The index is now nine points higher than three months ago as the pace of improvement in consumer confidence continues to accelerate.

Confidence about the UK's economic situation has continued to improve in September, with increasing optimism about the housing market and further easing of concerns about the employment situation.

While sentiment about consumers' own personal finances is little changed this month, the balance of opinion about future discretionary income became positive for the first time in the survey's history.

A softer improvement in confidence about the future situation appears consistent with areas of pressure on consumer budgets against a backdrop of static wage growth.

Although gas and electricity spending growth has eased a little in September to around 8% on a year ago, gas and electricity prices remain a source of concern for overall price inflation for 77% of respondents. This likely reflects expectations of future increases in light of recent announcements.

Overall, growth in average spending on essential categories eased to around 3% on a year ago, with spending growth on fuel notably falling back. However, this remains well below the pace of wage growth in the most recent official data, which grew at an annual rate of 0.7% in the three months to August.
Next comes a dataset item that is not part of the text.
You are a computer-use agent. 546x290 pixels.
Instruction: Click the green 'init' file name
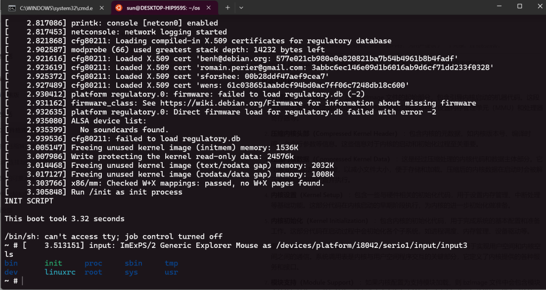point(53,263)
Patrick Foley, chief economist at Lloyds Bank, said: "Consumer sentiment continues to firm. Continued positive developments in the economic backdrop, and relative stability in essential spending growth, suggests consumers should in time become more willing to spend. This would, in turn, permit the economic recovery to gain further traction.”

Current situation

The number of consumers with a positive view of the housing market in September continues the recent upward trend reaching a new peak of 41%, compared to 39% in August and 34% in July. Regionally, those living in Northern Ireland continue to have the most negative view towards the housing market, with 72% stating it is ‘not good' or ‘not good at all', against a UK average of 59%.

While still high, negative feelings towards the employment market continue their slight downward trend, with 78% of respondents saying that it is ‘not good' or ‘not good at all'. This compares to 81% last month, and 82% in July. 56-64 year olds hold the most pessimistic view with 87% saying it is ‘not good' or ‘not good at all'.
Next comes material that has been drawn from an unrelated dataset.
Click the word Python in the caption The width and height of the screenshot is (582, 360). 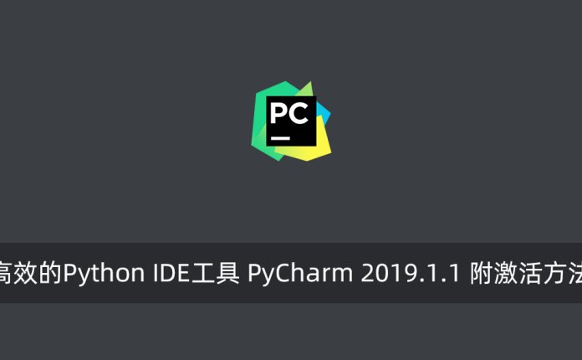pos(104,274)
However, fears around increases in prices of utilities and petrol have risen slightly. Those indicating gas and electricity prices as a reason for inflation concerns increased slightly to 77%, while those indicating food prices, while still high, were broadly stable at 75%.

Consumer sentiment towards their own personal finances continues to remain a concern with 46% of respondents still saying they are ‘not good' or ‘not good at all'. 45-54 year olds once again have the most negative view of their personal finances, with 56% continuing to say they are ‘not good' or ‘not good at all'. Those living in London have the most positive view, with 18% saying that it is ‘very good' or ‘excellent', compared to 6% in Northern Ireland.

Future situation

For the first time since the survey began, we see a positive balance for discretionary income sentiment, with a net balance of 1% between those who feel they will have more money in the future versus less money to spend after household bills and essentials have been paid. Greater London has the highest positive balance at 15%.

Those that feel they are able to save in the future also increases slightly in September to its highest level since the creation of the report, with a net 7% balance between those who feel they will be able to save more money in the future versus much less. The most optimistic about the future levels of saving continues to be those between 18-34 year olds with a positive balance of 40%, while the most pessimistic are 55-63 year olds, with a negative balance of -14%.

Additionally, those that feel they are able to pay off their debt in the future increases slightly this month, with the balance of opinion between those who feel they will be able to pay off much more of their debt versus much less standing at 7%.